“Wielki Bu” stracił 50 tysięcy podczas gali Prime Show, ale jego popularność w świecie freak fightów nadal rośnie. Patryk Masiak, bo tak brzmi prawdziwe imię tej nowej gwiazdy, choć odniósł zwycięstwo, musiał pogodzić się z nieplanowaną stratą finansową. Przed walką Masiak zawarł zakład z Łukaszem Lupą, w którym obstawił, że jego przeciwnik nie dotrwa do drugiej rundy. Niestety, dla “Wielkiego Bu” to zakład, który go kosztował. Łukasz Lupa, mimo że został rozbity w drugiej rundzie, dotrwał do niej, co przyniosło stratę finansową dla Masiaka.
Wielki Bu zyskuje coraz większą rozpoznawalność
Choć wynik walki nie był zaskoczeniem, gdyż Masiak był jednoznacznym faworytem, to nie wszyscy wiedzą, że ma on za sobą nie tylko oficjalne występy w freak fightach.
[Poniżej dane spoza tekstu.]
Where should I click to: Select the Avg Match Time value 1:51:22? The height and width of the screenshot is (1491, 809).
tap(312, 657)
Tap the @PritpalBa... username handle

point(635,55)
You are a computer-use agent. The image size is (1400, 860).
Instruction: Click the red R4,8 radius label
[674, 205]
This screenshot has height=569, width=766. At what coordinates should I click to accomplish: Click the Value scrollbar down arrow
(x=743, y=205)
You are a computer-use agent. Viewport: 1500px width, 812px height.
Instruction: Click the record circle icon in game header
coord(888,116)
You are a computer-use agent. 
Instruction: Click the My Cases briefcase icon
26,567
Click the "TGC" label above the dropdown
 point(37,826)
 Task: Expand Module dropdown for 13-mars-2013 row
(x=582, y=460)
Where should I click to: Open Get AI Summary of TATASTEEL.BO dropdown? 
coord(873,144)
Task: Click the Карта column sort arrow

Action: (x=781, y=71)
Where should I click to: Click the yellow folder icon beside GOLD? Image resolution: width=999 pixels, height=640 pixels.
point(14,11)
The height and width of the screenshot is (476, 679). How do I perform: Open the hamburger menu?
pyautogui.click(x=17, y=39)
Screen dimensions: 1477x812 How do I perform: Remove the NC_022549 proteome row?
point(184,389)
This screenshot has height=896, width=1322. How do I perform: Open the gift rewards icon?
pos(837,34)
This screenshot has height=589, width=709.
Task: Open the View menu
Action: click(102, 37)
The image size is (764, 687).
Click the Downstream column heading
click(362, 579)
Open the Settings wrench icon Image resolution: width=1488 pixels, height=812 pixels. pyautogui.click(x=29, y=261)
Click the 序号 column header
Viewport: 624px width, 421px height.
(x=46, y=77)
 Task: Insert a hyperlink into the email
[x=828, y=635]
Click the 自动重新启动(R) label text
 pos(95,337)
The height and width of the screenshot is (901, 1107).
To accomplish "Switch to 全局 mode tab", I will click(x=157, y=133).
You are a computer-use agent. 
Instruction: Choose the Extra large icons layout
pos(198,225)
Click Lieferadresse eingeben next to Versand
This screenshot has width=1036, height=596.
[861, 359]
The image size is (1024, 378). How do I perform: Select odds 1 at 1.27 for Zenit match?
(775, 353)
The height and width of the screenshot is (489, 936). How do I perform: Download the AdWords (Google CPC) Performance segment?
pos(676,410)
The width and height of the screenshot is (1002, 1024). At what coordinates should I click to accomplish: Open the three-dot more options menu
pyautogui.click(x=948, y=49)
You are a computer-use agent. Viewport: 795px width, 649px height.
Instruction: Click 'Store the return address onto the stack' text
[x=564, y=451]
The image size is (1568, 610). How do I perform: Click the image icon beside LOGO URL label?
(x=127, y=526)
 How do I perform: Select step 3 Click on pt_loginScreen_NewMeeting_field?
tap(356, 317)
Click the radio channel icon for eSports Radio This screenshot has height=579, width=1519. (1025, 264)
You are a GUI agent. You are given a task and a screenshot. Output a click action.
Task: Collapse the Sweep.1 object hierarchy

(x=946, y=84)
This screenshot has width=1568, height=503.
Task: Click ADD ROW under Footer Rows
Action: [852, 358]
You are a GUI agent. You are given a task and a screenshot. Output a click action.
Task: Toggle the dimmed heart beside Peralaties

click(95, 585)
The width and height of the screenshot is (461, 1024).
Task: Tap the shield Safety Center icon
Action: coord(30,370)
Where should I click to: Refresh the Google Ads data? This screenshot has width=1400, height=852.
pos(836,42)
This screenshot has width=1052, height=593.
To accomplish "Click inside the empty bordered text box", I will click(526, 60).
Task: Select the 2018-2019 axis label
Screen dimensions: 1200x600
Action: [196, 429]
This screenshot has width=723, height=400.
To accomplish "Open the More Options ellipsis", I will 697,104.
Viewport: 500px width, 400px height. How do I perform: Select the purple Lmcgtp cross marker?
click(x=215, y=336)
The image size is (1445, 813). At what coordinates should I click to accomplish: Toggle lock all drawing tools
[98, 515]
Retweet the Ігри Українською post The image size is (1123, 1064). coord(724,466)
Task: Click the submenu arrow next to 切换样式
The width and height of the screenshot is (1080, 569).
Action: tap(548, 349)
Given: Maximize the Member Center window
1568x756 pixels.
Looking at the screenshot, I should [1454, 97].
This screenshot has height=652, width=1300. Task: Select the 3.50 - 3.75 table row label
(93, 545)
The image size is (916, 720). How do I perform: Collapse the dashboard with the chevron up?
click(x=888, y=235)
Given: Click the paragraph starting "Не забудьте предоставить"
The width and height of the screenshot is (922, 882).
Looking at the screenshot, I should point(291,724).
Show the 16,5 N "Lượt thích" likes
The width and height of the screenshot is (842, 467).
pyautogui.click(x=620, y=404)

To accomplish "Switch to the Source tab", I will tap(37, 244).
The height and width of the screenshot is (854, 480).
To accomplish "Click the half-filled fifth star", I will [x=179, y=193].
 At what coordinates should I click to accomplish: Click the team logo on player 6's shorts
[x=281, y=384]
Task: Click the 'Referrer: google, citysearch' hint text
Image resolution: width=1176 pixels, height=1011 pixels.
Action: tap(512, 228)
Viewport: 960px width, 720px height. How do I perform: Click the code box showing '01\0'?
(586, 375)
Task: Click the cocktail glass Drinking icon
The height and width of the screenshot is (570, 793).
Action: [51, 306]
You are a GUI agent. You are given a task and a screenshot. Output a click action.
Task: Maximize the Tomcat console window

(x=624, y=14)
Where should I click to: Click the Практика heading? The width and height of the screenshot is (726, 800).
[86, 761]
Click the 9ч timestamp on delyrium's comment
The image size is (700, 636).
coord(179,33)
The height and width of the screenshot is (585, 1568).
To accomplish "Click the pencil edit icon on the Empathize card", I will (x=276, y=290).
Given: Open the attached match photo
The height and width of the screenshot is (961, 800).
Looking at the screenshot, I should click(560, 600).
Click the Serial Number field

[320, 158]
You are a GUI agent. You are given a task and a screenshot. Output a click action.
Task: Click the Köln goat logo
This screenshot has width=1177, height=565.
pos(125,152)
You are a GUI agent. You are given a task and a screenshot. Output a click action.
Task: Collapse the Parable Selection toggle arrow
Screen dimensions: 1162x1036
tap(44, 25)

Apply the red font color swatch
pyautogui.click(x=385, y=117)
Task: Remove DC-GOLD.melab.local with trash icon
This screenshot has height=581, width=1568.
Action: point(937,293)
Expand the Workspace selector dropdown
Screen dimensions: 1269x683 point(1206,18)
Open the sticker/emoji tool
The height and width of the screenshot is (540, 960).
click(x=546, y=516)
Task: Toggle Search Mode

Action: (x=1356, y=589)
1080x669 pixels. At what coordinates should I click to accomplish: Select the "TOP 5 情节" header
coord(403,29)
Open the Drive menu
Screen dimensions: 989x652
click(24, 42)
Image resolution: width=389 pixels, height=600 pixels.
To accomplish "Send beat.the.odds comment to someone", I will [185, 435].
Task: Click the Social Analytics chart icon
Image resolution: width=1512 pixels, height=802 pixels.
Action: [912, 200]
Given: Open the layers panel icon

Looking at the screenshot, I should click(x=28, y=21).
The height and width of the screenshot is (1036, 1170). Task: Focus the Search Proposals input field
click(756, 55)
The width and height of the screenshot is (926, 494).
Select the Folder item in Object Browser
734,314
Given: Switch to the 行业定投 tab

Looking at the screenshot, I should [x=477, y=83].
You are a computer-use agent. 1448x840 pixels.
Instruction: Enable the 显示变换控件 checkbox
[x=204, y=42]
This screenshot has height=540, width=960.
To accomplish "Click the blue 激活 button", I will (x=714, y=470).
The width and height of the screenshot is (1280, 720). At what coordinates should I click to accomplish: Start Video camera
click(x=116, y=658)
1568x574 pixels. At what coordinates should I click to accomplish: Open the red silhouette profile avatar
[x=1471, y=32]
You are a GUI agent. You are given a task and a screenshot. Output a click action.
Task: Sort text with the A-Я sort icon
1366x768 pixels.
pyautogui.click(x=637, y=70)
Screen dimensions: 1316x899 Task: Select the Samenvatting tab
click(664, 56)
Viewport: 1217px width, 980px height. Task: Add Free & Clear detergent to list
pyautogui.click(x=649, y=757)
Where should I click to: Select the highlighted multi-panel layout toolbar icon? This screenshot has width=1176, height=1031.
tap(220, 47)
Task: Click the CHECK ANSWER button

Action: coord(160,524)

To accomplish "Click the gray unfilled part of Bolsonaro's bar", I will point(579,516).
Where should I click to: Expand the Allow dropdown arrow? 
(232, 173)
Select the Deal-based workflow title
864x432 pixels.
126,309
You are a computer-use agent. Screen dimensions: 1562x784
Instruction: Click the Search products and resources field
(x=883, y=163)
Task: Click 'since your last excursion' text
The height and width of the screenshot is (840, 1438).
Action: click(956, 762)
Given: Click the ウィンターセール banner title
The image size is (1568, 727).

Jego doświadczenie obejmuje również walki nieoficjalne, prowadzone na ulicach. Ci, którzy interesują się światem chuligańskich ekip, zdają sobie sprawę z tych potyczek. Mimo straty finansowej, “Wielki Bu” nie zamierza zatrzymywać się na osiągniętym poziomie. Jego zwycięstwo nad byłym rywalem Mariusza Pudzianowskiego, Nikolą Milanoviciem, tylko podkreśla jego talent i potencjał. Patryk Masiak staje się coraz większą gwiazdą freak fightów i trzeba przyznać, że wyrasta na prawdziwą postać w tej niekonwencjonalnej dyscyplinie.